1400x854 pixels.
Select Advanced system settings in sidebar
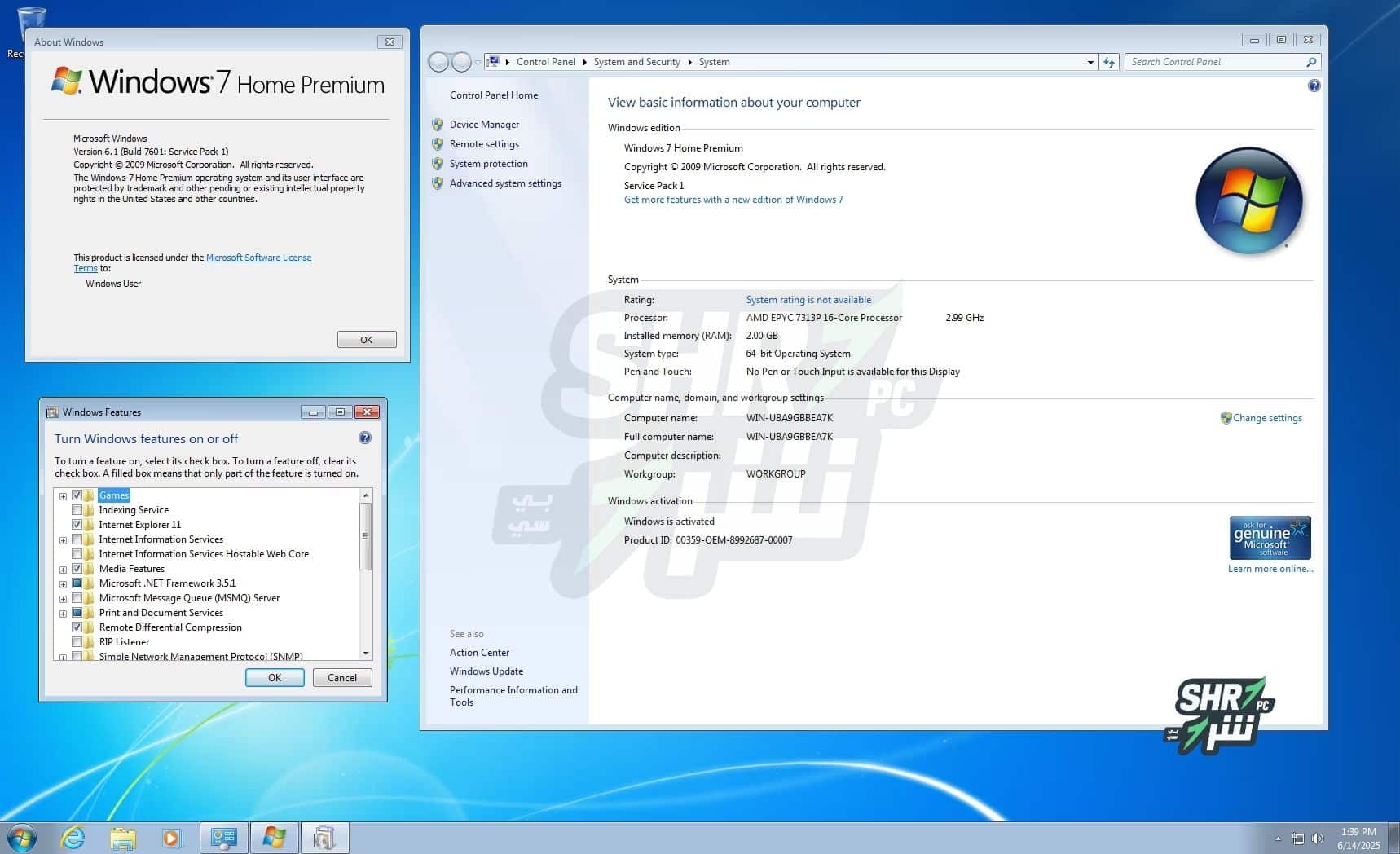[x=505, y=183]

==

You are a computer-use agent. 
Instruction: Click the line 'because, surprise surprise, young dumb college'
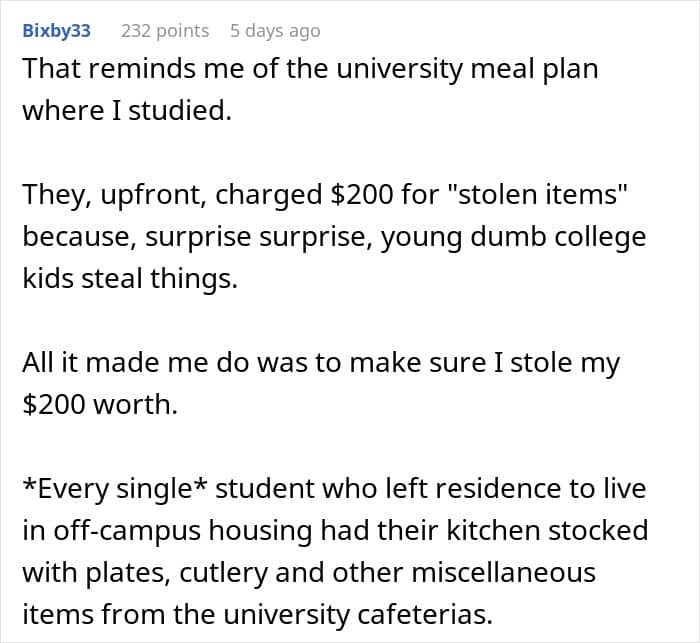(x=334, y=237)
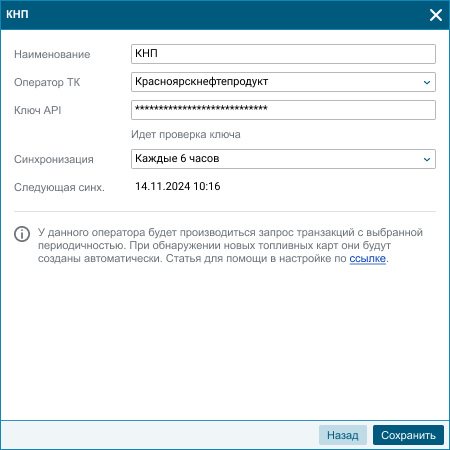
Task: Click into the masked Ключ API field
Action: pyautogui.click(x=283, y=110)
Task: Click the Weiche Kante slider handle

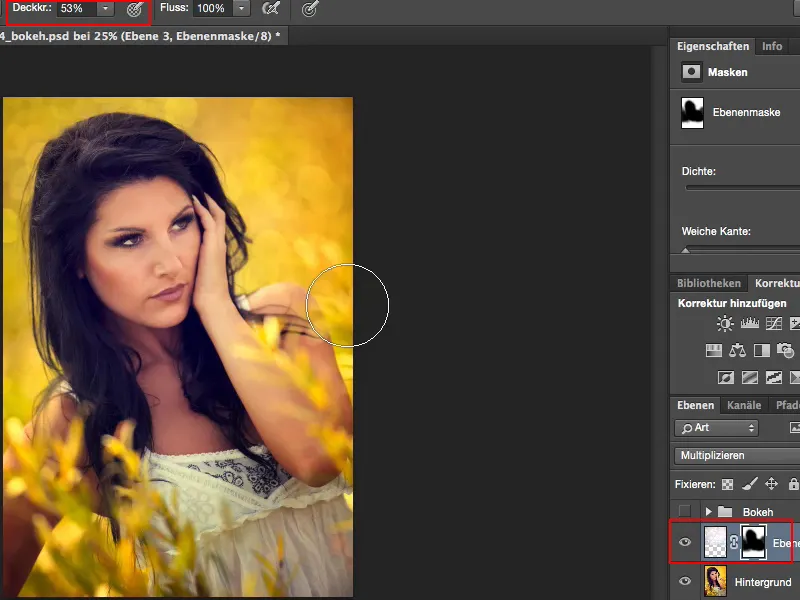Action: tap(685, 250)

...

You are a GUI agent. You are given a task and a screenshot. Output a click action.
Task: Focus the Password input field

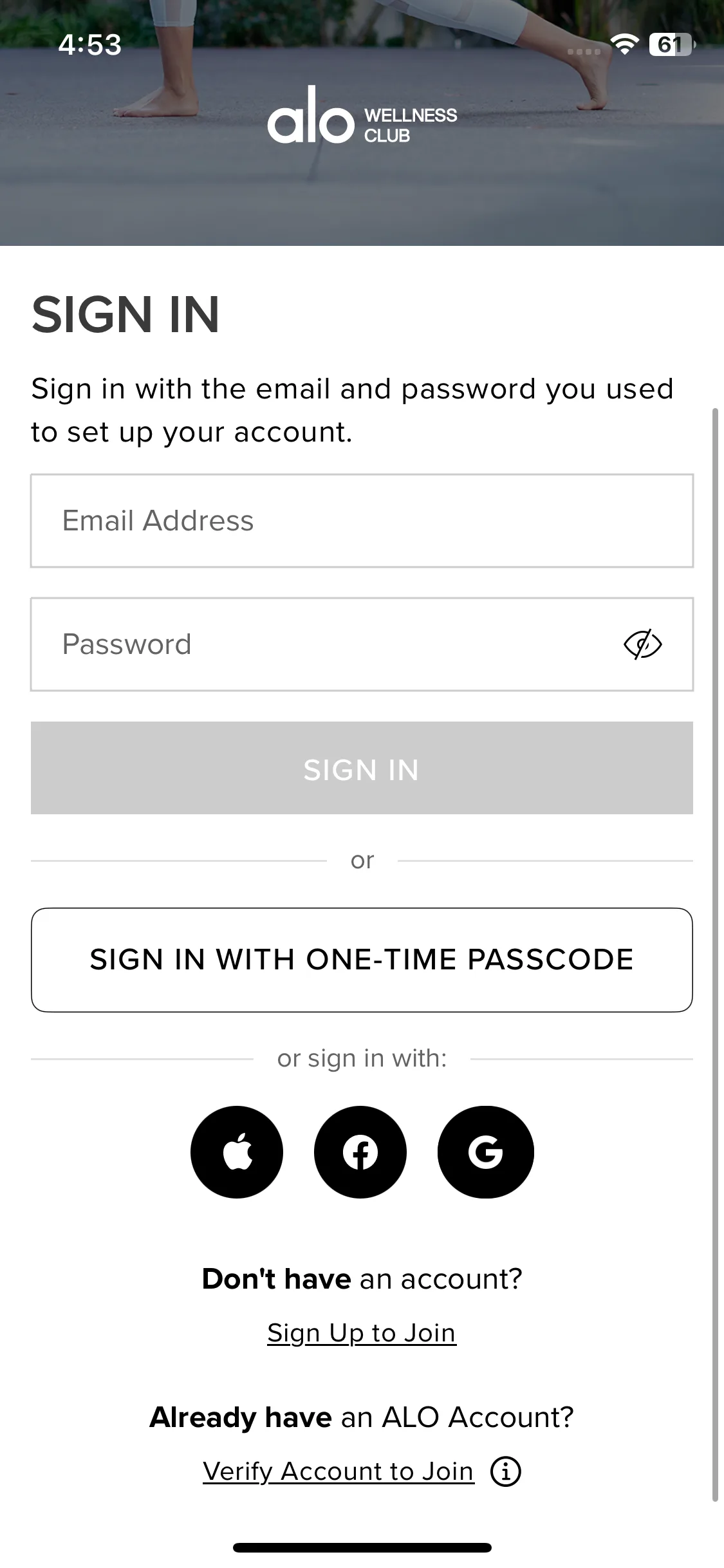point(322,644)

■ **Directions for this task**
Which of the lines above hold the string "agent"? Copy each one.

■ **Answer area**
You are a computer-use agent. 
You are a GUI agent. You are given a task and a screenshot. Output a click action.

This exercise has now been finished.